Task goal
Go to the line holding "The image size is (983, 572)." in the data below. Return it and each line after it through the last, exactly, and skip the pictures.

Pixel coordinate grounding data

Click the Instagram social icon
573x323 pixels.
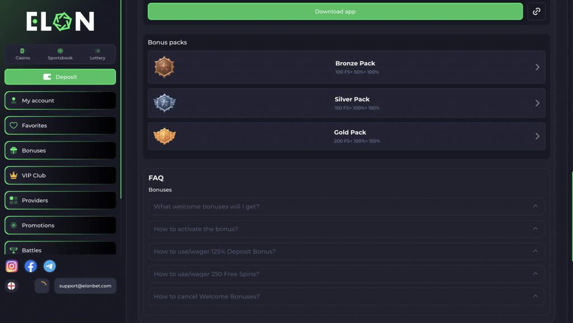12,266
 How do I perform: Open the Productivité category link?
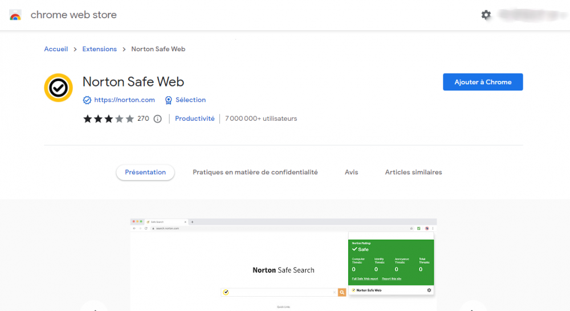[194, 118]
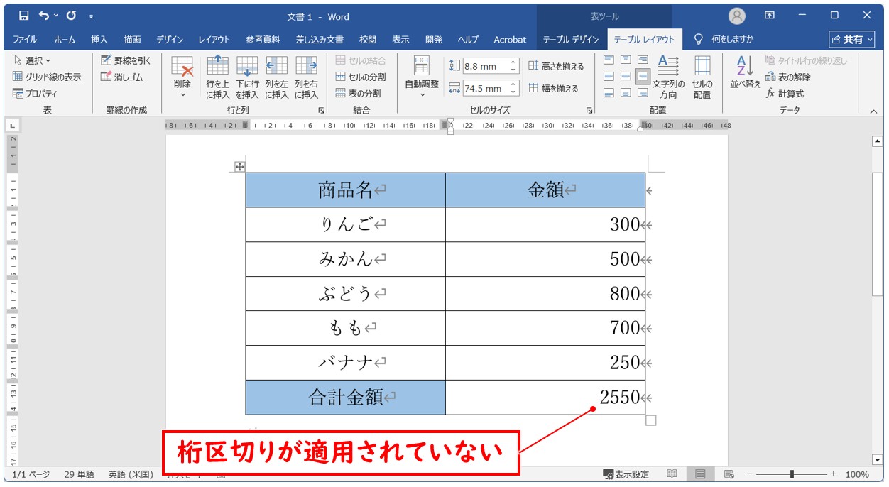The image size is (889, 487).
Task: Click the 共有 share button
Action: point(853,40)
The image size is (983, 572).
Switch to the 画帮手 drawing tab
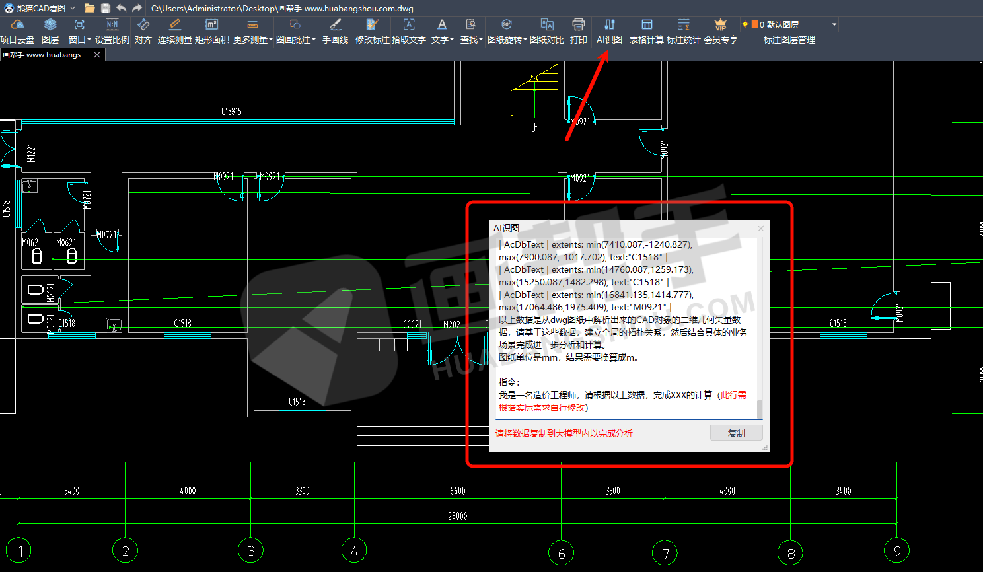tap(45, 55)
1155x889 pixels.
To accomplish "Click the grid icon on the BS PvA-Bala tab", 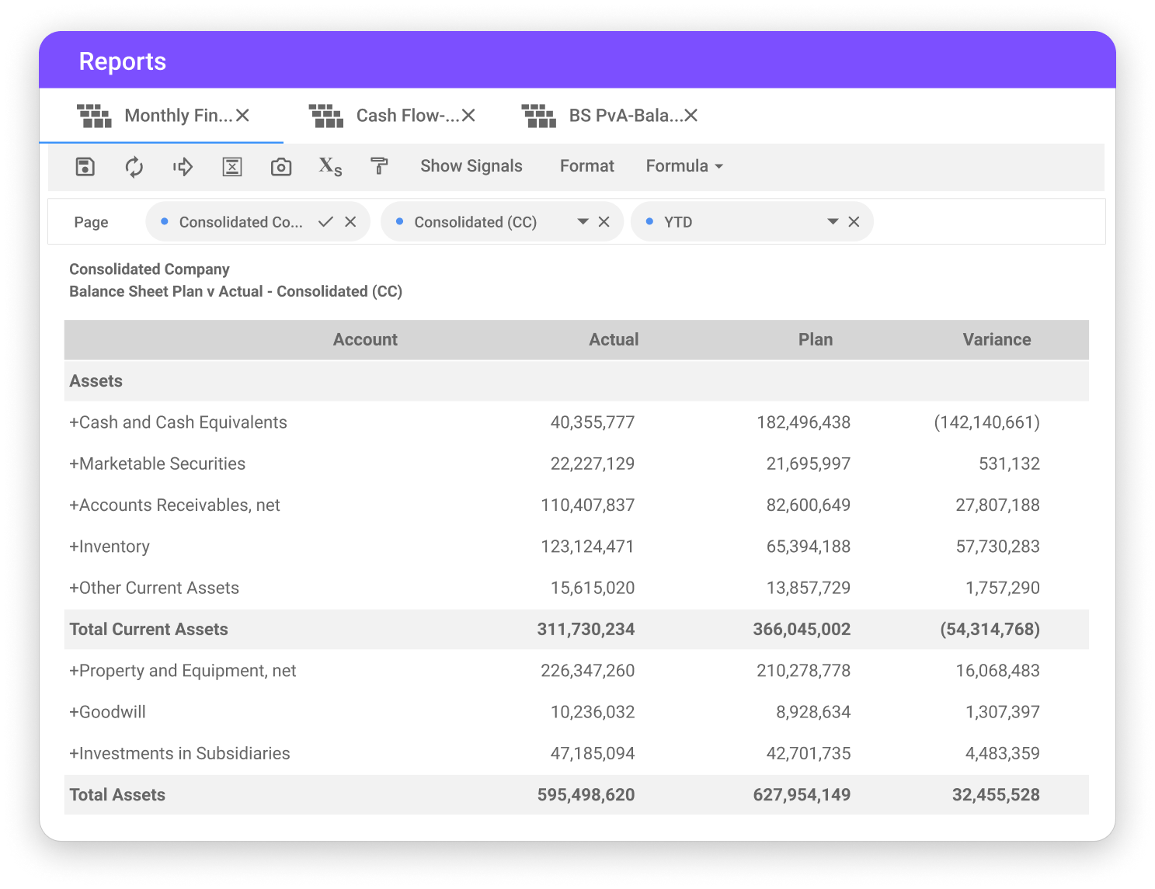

Result
The image size is (983, 572).
Switch to the 画帮手 drawing tab
tap(45, 55)
1155x889 pixels.
To accomplish "Click the grid icon on the BS PvA-Bala tab", 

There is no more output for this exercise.